(Collected data)
■ ■ ■ ■ ■
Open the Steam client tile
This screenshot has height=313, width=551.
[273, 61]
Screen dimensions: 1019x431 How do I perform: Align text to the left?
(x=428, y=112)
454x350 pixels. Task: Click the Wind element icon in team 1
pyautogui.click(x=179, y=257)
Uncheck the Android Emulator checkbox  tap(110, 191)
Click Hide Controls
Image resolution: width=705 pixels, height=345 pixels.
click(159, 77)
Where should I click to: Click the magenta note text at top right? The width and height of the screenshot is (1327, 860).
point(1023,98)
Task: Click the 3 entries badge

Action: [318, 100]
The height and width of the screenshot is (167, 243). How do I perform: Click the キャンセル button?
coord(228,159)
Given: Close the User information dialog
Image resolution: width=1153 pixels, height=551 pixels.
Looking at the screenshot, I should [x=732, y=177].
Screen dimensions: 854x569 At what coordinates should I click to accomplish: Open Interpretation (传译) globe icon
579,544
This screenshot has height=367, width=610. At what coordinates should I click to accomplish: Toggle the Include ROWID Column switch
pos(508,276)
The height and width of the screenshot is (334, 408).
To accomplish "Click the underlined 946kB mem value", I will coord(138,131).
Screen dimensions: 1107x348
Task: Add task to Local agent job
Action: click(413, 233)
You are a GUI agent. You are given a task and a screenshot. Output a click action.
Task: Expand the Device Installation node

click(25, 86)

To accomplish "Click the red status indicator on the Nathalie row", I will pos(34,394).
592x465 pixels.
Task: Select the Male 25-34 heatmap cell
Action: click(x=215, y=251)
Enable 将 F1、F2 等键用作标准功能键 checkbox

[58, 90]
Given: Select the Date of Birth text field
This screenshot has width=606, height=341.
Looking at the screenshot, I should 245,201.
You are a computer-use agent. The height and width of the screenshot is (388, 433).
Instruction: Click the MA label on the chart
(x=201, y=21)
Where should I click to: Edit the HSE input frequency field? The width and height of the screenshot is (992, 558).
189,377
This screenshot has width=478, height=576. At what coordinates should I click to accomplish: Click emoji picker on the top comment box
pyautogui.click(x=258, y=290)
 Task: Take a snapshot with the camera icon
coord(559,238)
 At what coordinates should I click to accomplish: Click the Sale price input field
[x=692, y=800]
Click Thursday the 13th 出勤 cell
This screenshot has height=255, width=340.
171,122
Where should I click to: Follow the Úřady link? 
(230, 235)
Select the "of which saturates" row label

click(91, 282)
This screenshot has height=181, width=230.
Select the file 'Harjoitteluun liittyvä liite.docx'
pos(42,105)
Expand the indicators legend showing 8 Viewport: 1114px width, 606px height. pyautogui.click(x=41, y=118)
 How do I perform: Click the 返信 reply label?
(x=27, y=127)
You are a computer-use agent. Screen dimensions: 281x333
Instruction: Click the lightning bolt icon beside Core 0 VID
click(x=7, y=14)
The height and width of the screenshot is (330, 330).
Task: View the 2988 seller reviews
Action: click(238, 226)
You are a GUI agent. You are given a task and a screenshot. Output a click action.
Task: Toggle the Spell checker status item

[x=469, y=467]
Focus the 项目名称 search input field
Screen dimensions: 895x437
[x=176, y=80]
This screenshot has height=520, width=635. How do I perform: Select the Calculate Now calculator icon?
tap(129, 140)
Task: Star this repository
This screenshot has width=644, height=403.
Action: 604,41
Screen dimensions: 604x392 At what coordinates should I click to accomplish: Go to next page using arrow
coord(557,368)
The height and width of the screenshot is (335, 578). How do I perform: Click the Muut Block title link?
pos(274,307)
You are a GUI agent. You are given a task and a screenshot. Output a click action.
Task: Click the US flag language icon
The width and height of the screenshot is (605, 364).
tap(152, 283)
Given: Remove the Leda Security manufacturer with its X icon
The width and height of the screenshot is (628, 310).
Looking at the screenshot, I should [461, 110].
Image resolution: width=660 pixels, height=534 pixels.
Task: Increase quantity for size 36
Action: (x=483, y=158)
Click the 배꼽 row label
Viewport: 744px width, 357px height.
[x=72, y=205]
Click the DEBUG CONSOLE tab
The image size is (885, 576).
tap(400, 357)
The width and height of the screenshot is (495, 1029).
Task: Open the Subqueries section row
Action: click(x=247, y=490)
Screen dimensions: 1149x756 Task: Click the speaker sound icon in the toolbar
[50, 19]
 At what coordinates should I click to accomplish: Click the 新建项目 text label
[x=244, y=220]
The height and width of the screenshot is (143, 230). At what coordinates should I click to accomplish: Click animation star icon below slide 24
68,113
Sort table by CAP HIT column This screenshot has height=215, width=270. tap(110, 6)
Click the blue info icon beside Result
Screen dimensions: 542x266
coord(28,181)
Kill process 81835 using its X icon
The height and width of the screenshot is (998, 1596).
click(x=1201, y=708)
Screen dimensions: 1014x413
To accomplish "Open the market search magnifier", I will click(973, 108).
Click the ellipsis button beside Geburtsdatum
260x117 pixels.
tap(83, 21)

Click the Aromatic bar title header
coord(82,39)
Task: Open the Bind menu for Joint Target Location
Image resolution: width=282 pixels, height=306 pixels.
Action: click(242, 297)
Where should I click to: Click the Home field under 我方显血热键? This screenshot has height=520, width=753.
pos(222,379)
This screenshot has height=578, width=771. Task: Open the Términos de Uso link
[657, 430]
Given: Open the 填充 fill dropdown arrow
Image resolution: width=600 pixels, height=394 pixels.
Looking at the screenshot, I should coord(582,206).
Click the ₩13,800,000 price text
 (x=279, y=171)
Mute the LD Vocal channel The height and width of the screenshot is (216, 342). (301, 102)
■ ■ ■ ■ ■
> Problem details:
The answer should be nothing more than the lines from the one with "260x117 pixels." through the end of the entries, restated word for word.

> Output:
260x117 pixels.
tap(83, 21)

Click the Aromatic bar title header
coord(82,39)
Task: Open the Bind menu for Joint Target Location
Image resolution: width=282 pixels, height=306 pixels.
Action: click(242, 297)
Where should I click to: Click the Home field under 我方显血热键? This screenshot has height=520, width=753.
pos(222,379)
This screenshot has height=578, width=771. Task: Open the Términos de Uso link
[657, 430]
Given: Open the 填充 fill dropdown arrow
Image resolution: width=600 pixels, height=394 pixels.
Looking at the screenshot, I should coord(582,206).
Click the ₩13,800,000 price text
 (x=279, y=171)
Mute the LD Vocal channel The height and width of the screenshot is (216, 342). (301, 102)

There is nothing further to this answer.